Lorsque enfin notre fonderie fut terminée, et que nous nous préparâmes à reprendre nos travaux accoutumés, ma femme me fit une observation. «Ne vaudrait-il pas mieux, dit-elle, fondre votre lard dans l'îlot de la Baleine, au lieu de l'apporter ici, où vous avez à craindre à tous moments d'incendier une partie de notre territoire? Cet îlot est à portée de Felsen-Heim, et nous pourrions y demeurer quelque temps sans cesser de veiller à ce qui se passe ici. Ce serait un atelier commode et presque sous nos yeux. Nous pourrions aussi en faire une colonie de volailles; là, du moins, elles n'auraient rien à craindre ni des singes ni des chacals, leurs plus grands ennemis. Quant aux oiseaux de mer, ils nous céderont volontiers la place.»
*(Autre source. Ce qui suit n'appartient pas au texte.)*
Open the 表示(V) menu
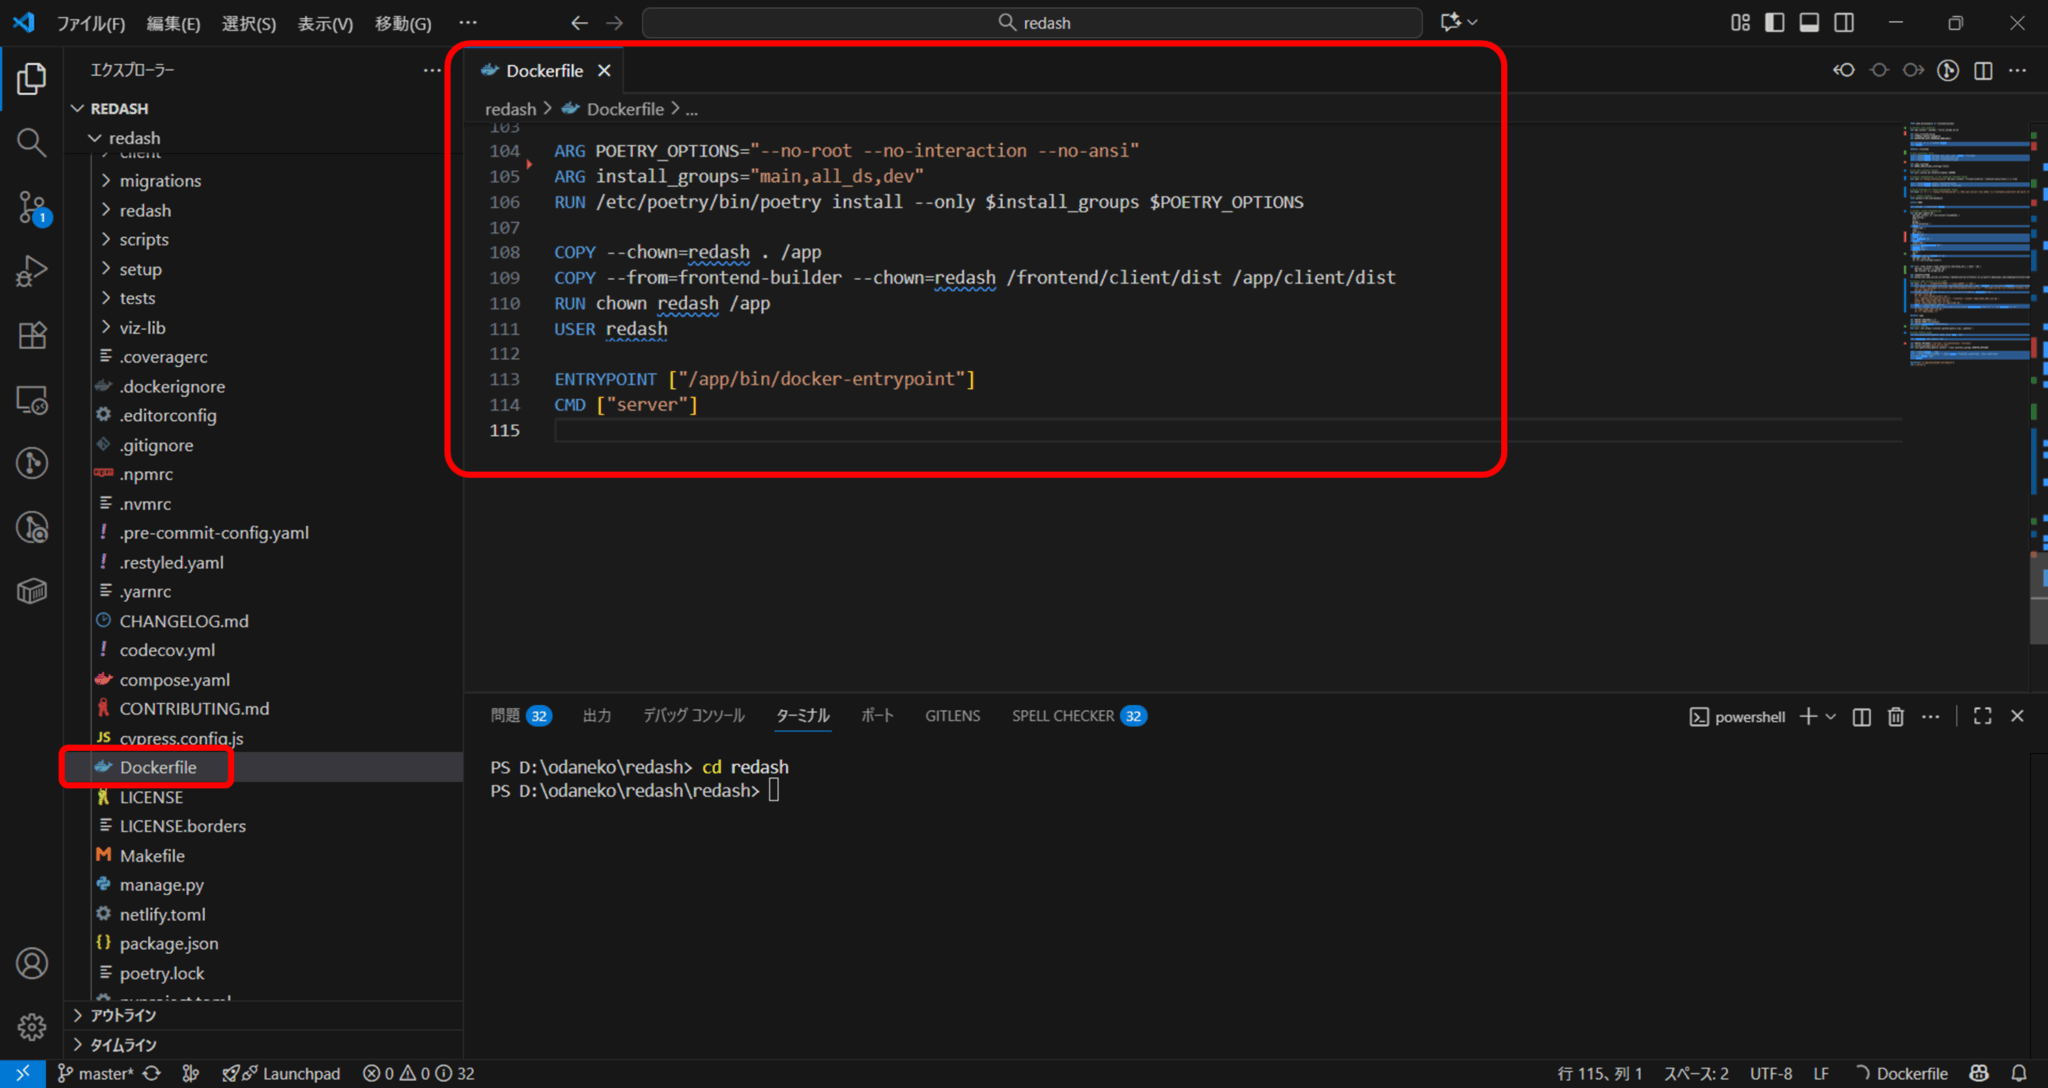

Le projet de ma femme me plut beaucoup, et mes jeunes enfants l'accueillirent si bien, qu'ils voulaient sauter aussitôt dans le bateau. J'en retardai l'exécution jusqu'au moment où les flots et les oiseaux nous auraient débarrassés du cadavre de la baleine, qui pouvait nous infecter. J'annonçai que je voulais auparavant remplacer les rames si rudes et si lourdes de la pirogue par une machine plus facile à manier.
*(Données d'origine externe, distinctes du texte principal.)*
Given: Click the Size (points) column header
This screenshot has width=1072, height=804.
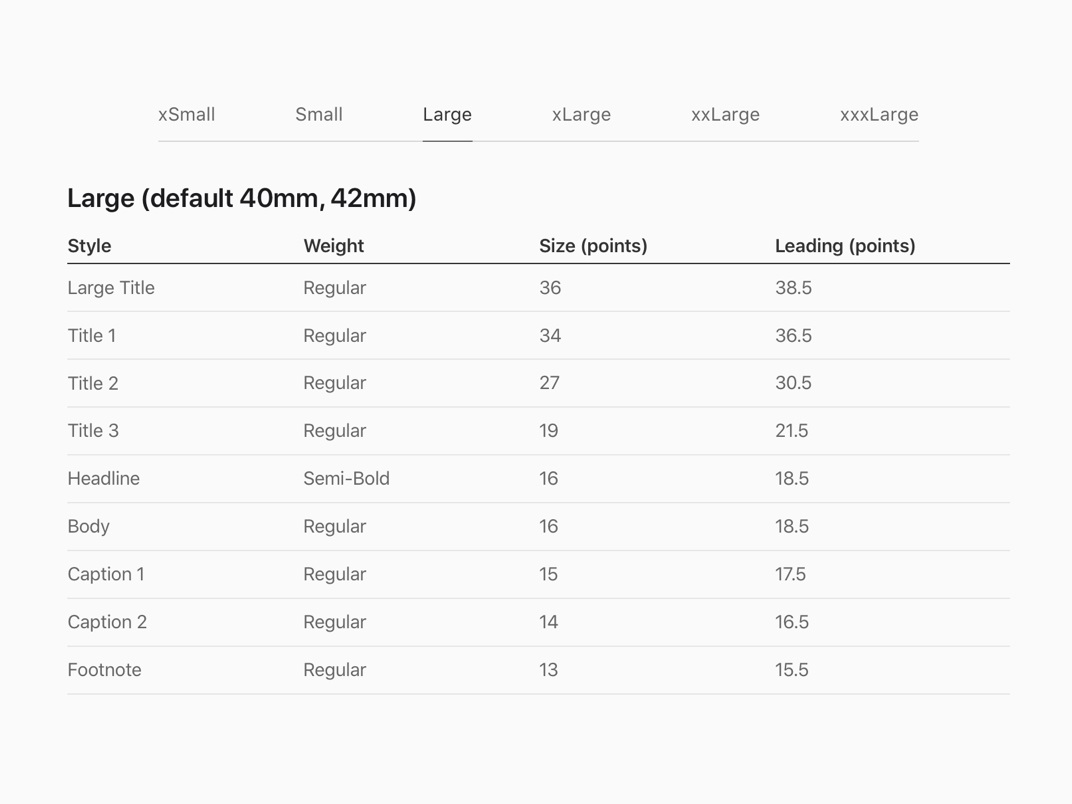Looking at the screenshot, I should point(593,246).
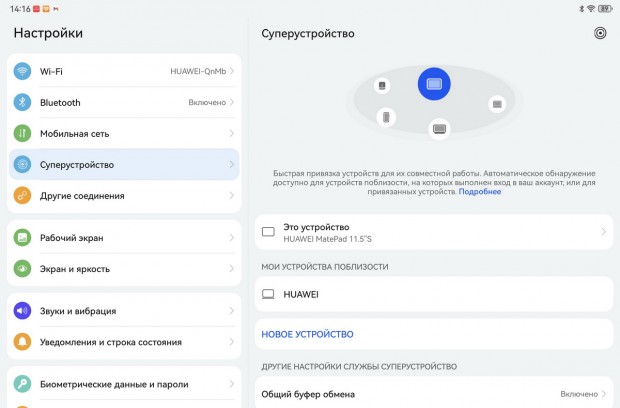Screen dimensions: 620x408
Task: Tap the Bluetooth icon in settings list
Action: 22,102
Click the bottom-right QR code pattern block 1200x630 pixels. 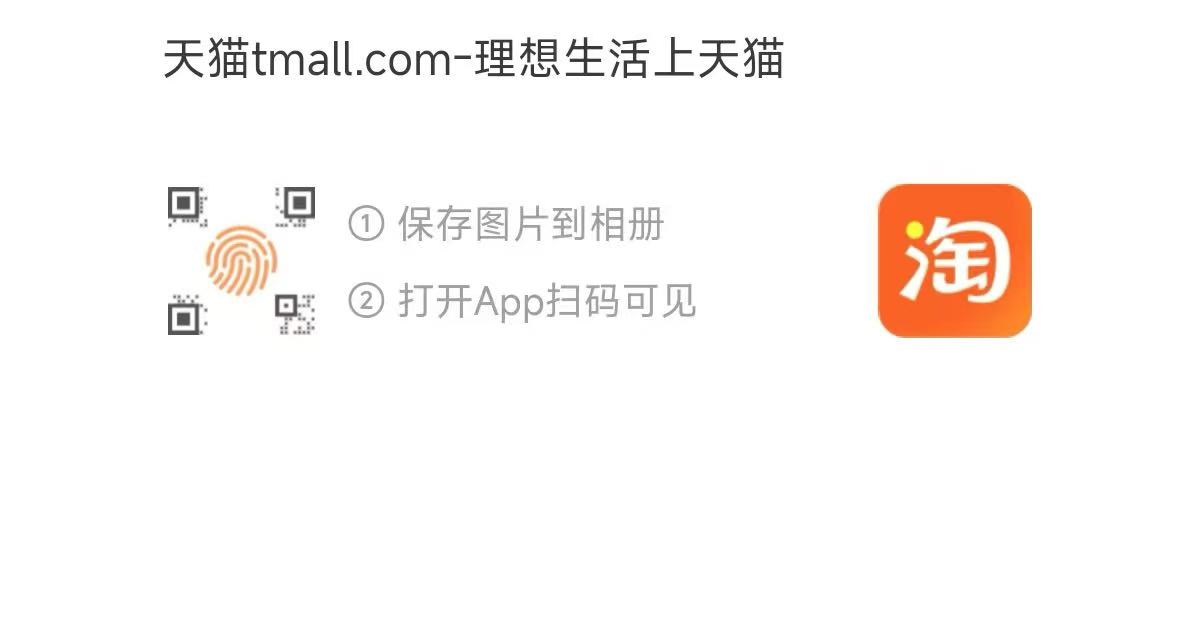(296, 315)
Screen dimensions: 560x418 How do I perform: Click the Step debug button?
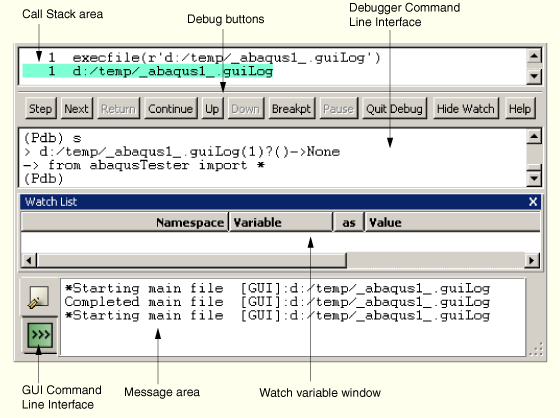(x=41, y=109)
J'allai examiner le tournebroche de Fritz, et j'en trouvai deux au lieu d'un; je pris le plus grand et le plus fort, parce qu'il pouvait mieux répondre à mon attente.
Je commençai par étendre sur la pirogue un arbre en fer quadrangulaire qui dépassait à chaque extrémité d'un pied environ; au milieu j'ajoutai un ressort également à quatre faces, et j'arrondis mon arbre aux points où il était en contact avec les bords, pour l'empêcher de les endommager. Aux deux bouts je fixai un moyeu où je fichai quatre rais, mais plats comme des rames, et non pas ronds comme ceux d'une roue ordinaire. Mon tournebroche fut adapté derrière le mât, de manière que l'un des poids descendît jusqu'à la moitié des parois du bateau, tandis que l'autre s'élevait et faisait mouvoir la roue. Cette roue fut mise en contact avec les quatre ressorts de l'arbre, de manière à les chasser successivement, et à faire par conséquent tourner l'arbre sur lui-même et mes quatre palettes, qui venaient l'une après l'autre frapper la surface de l'eau et poussaient le bateau en avant. Pour diminuer la pesanteur de mes rais et donner plus d'action à mon tournebroche, je les fis en fanons de baleine.
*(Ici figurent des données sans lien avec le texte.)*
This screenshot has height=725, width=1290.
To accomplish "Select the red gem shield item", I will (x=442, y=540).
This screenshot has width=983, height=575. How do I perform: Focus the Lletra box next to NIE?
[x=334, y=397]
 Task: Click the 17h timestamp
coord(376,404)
Il est vrai que le bateau n'allait pas bien vite, et que toutes les quinze à vingt minutes il fallait changer les poids du tournebroche; mais enfin notre bateau marchait, et nous pouvions rester les bras croisés assez de temps pour nous ôter la fatigue des rames.
Je n'essaierai pas de décrire la joie et les transports qui éclatèrent parmi nos petits fous, les sauts et les danses qu'ils firent sur le rivage, quand Fritz et moi nous essayâmes la machine dans la baie du Salut. Nous eûmes à peine touché terre, qu'ils voulurent tous sauter dans la barque, pour tenter une excursion à l'îlot de la Baleine. Mais, comme le jour était trop avancé, je le défendis, et je promis que le lendemain, pour mieux essayer la machine, nous nous rendrions par eau à la métairie de Prospect-Hill, pour prendre quelques-uns de nos animaux européens et les conduire à l'îlot.
Ma proposition fut accueillie avec une grande joie. En vue de ce voyage, on prépara des armes, des provisions, et l'on se coucha de bonne heure, afin de partir plus tôt le lendemain matin.